Au vu de ces éléments et de la faute retenue à l'encontre de M. [W] [I], il convient de le condamner à contribuer à l'insuffisance d'actif pour la somme de 70.000 euros. Le jugement sera donc réformé à ce titre.
Quant à la mesure de faillite personnelle, il est retenu que M. [W] [I] a poursuivi abusivement l'exploitation déficitaire de la société ne pouvant conduire qu'à la cessation des paiements. La sanction prononcée par le tribunal sera confirmée, étant proportionnée à la faute commise.
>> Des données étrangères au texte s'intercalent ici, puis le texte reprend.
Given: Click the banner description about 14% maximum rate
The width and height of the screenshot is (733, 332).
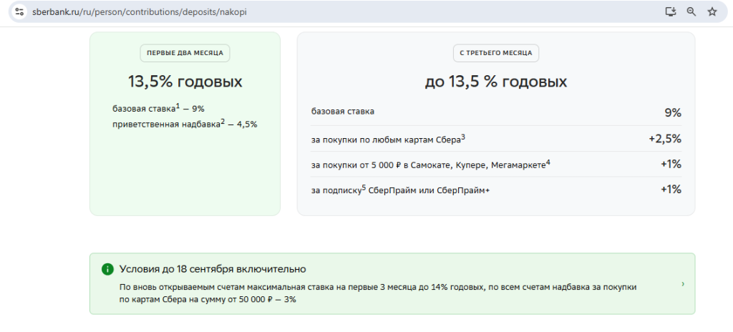Looking at the screenshot, I should [378, 293].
Sur les dépens et l'article 700 du code de procédure civile
M. [W] [I], qui succombe à l'instance, sera condamné aux dépens de première instance et d'appel. En application de l'article 700 du code de procédure civile, il sera débouté de sa demande à ce titre et sera condamné à payer à la Selarl MJ Synergie la somme de 1.000 euros. En équité, M. [H] [I] sera débouté de sa demande au titre de l'article 700.
PAR CES MOTIFS
La cour statuant contradictoirement,
Infirme le jugement sauf en ce qu'il dit recevable l'action en responsabilité pour insuffisance d'actif et faillite personnelle introduite par la société MJ Synergie, ès-qualités, contre MM. [H] et [W] [I], en ce qu'il rejette la demande de capitalisation des intérêts, et en ce qu'il prononce une mesure de faillite personnelle pour une durée de dix ans à l'encontre de M. [W] [I] ;
Statuant à nouveau et y ajoutant,
Dit que M. [H] [I] n'est pas gérant de fait de la société Technic 3P ;
Rejette l'ensemble des demandes formées par la société MJ Synergie, ès-qualités, contre M. [H] [I] ;
Condamne M. [W] [I] à contribuer à l'insuffisance d'actif pour la somme de 70.000 euros (soixante-dix mille euros) ;
Condamne M. [W] [I] aux dépens de première instance et d'appel ;
Déboute M. [H] [I] de sa demande formée au titre de l'article 700 du code de procédure civile ;
Condamne M. [W] [I] à payer à la société MJ Synergie la somme de 1.000 euros (mille euros) au titre de l'article 700 du code de procédure civile.